• CONSEGNA
Secondo l'estratto sulla cultura russa e la guerra in Ucraina, quale patrimonio dello spirito dell'umanità intera si sta dissolvendo nel mare dell'informazione globale?

• ESTRATTO DEL TESTO
In una novella di Dostoevskij del 1864 un funzionario imperiale di bassa statura siede nel seminterrato della sua casa, offeso con il mondo intero e desideroso di vendetta. In "Guerra e Pace" di Tolstoij - di fronte alla litania bellica del prete Nataša - "pregava Dio affinché perdonasse tutti e lei con loro". Due volti per dire come la cultura russa, oggi vittima del dilagare di propaganda e ideologia, sarebbe preziosa per comprendere davvero quanto sta accadendo in questa guerra.

Una delle conseguenze più dolorose della guerra in Ucraina, oltre alle tragedie e alle tante morti sul campo, alle distruzioni e alla rovina economica, è la notte della cultura. A parte la “cultura” militare e geopolitica, che sembrava una lontana eco dell’epoca degli imperi e delle guerre mondiali, oggi nel mondo c’è sempre meno posto per la cultura vera e propria: l’arte e la musica, la letteratura e la poesia non soltanto vengono trascurate a favore delle discussioni sulla diplomazia e sulle riconversioni energetiche, ma vengono spesso accusate di faziosità e pubblica indecenza. La crisi della cultura al tempo della guerra è da sempre un effetto della contesa tra le parti, che necessita di armi della propaganda e di maschere dell’ideologia, e oggi questo si sparge, per la prima volta a questi livelli, nel mare dell’informazione globale, in cui basta un accenno o un titolo sbagliato per scatenare una campagna mondiale di condanne o esaltazioni. In questo mare, soprattutto, si sta dissolvendo uno dei patrimoni dello spirito dell’umanità intera: la cultura russa.

• VOCI ELENCATE
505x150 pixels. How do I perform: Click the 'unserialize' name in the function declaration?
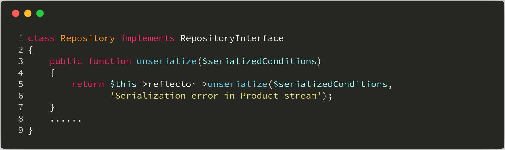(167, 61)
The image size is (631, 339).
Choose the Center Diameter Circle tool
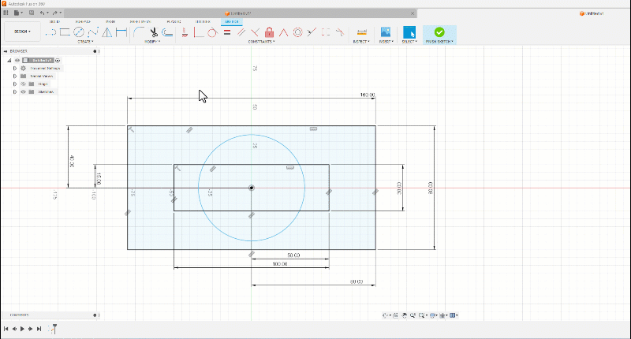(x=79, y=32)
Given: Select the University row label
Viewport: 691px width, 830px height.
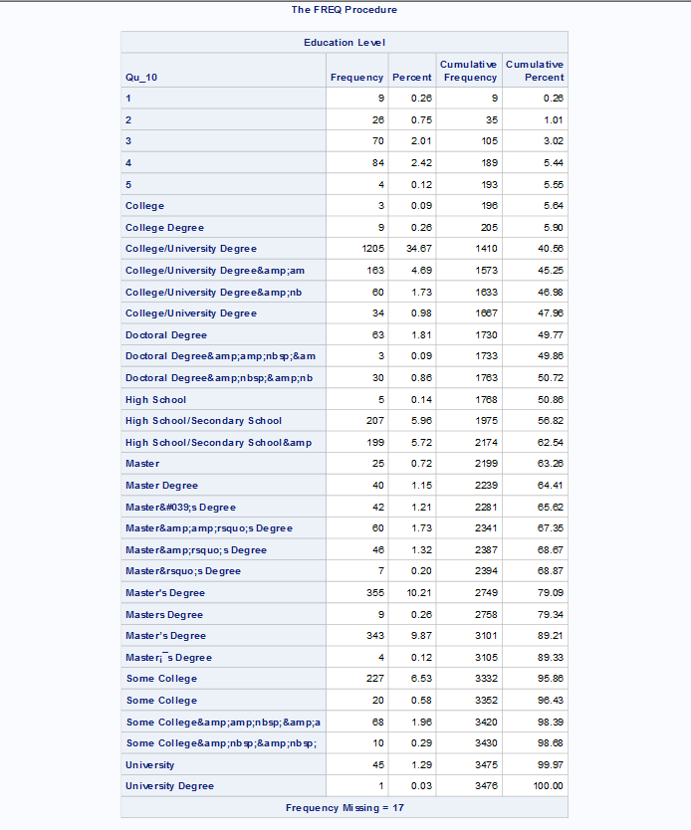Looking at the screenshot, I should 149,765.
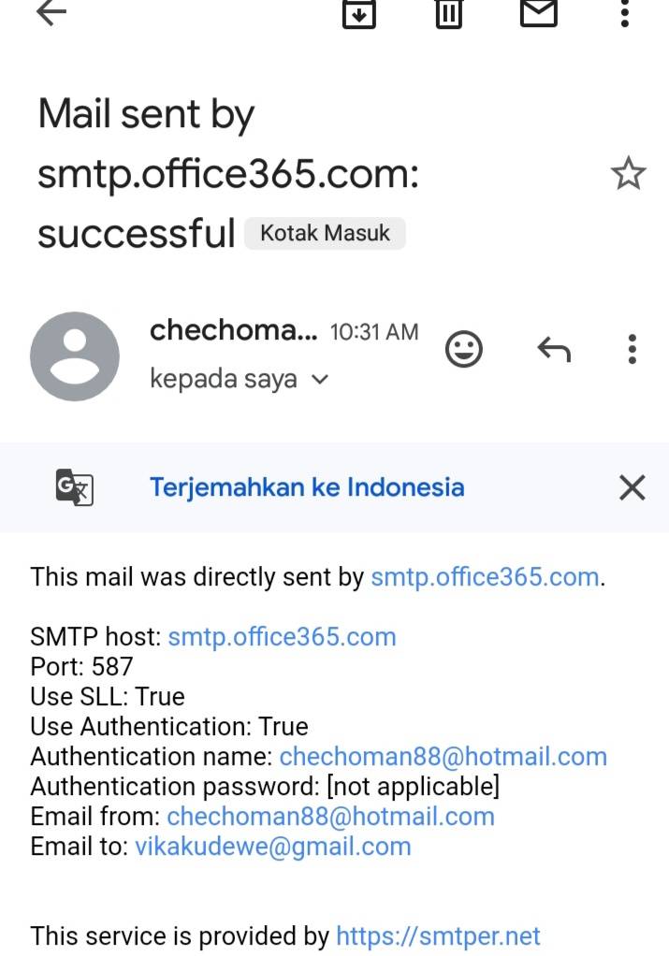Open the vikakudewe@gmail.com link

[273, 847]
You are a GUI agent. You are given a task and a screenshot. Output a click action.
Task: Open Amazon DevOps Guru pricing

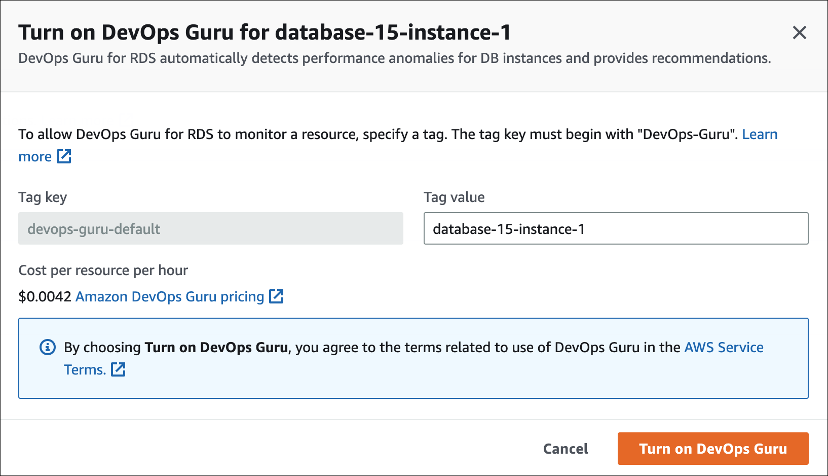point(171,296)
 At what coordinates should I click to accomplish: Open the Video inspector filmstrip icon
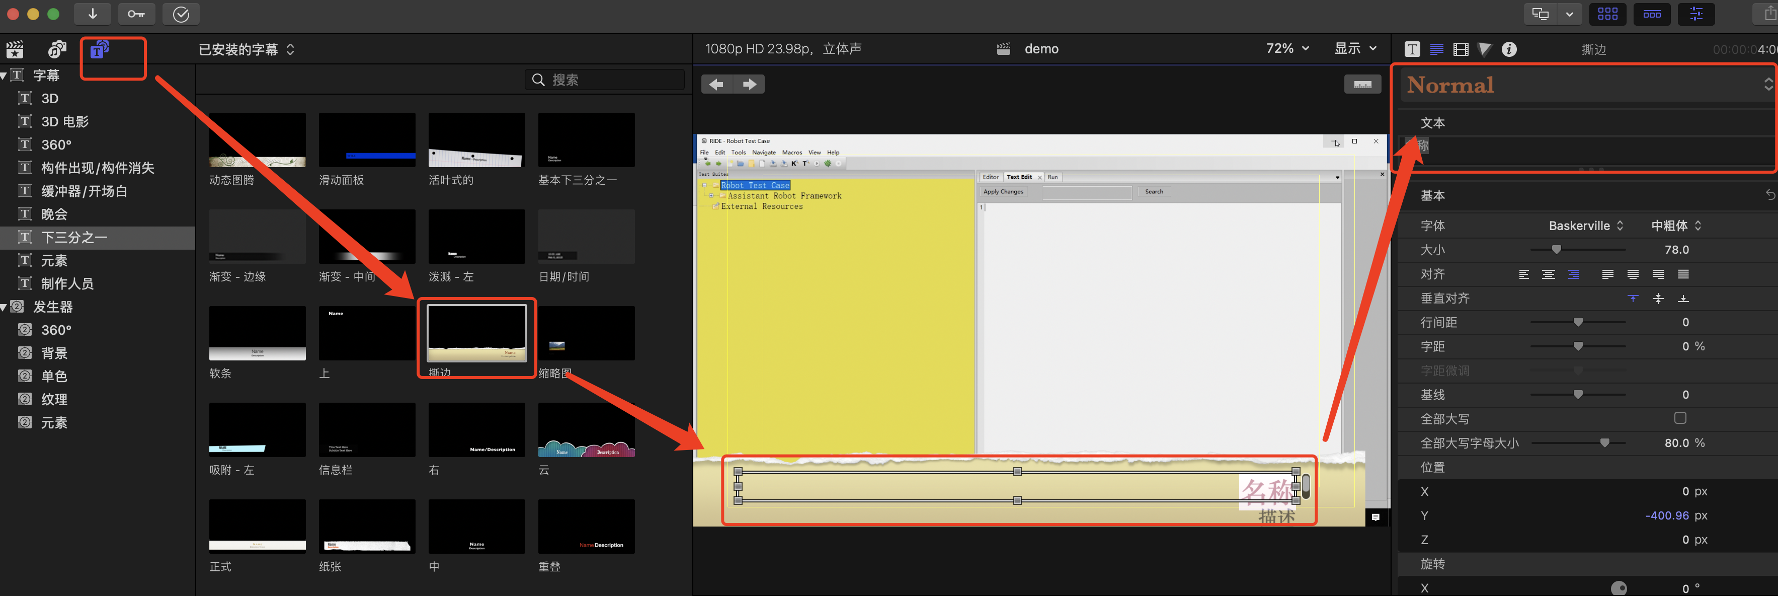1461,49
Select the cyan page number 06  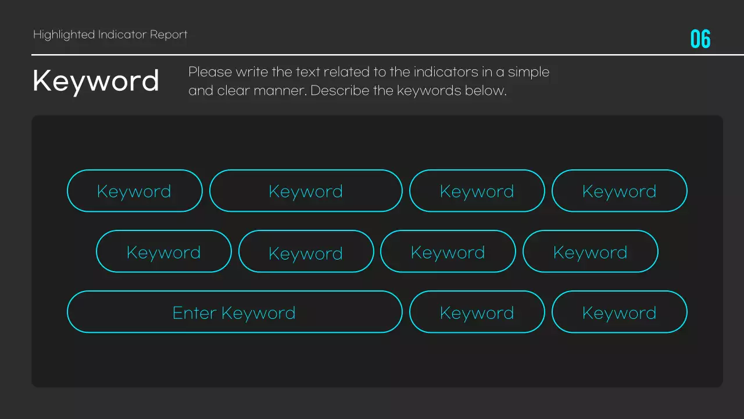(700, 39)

...

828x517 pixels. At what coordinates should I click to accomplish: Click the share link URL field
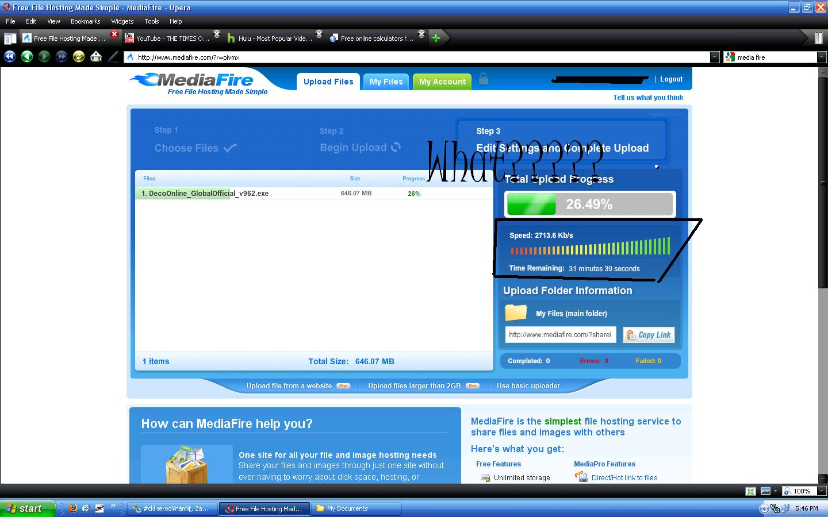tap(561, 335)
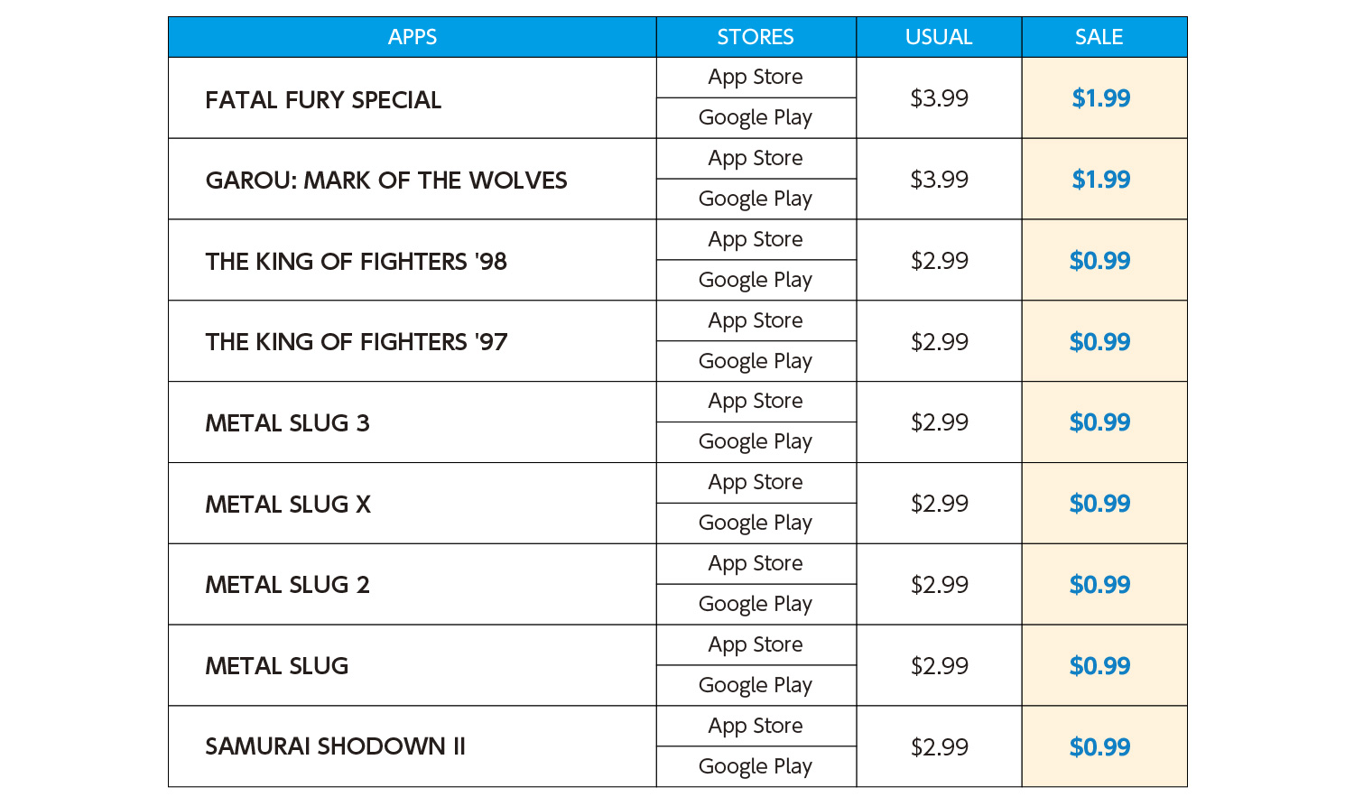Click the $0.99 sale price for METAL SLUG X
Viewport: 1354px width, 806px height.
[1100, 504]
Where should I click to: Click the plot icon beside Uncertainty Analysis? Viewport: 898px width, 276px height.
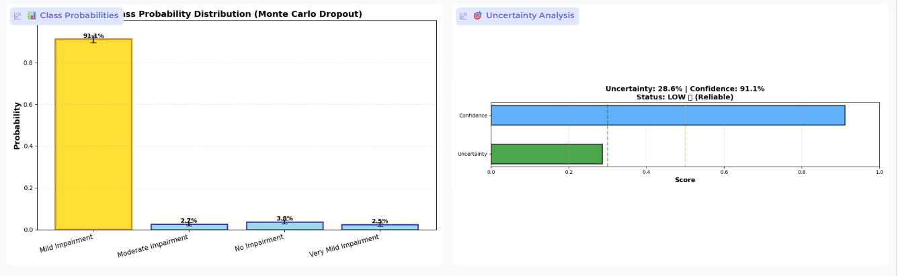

• RISULTATO QUI SOTTO
La cultura russa.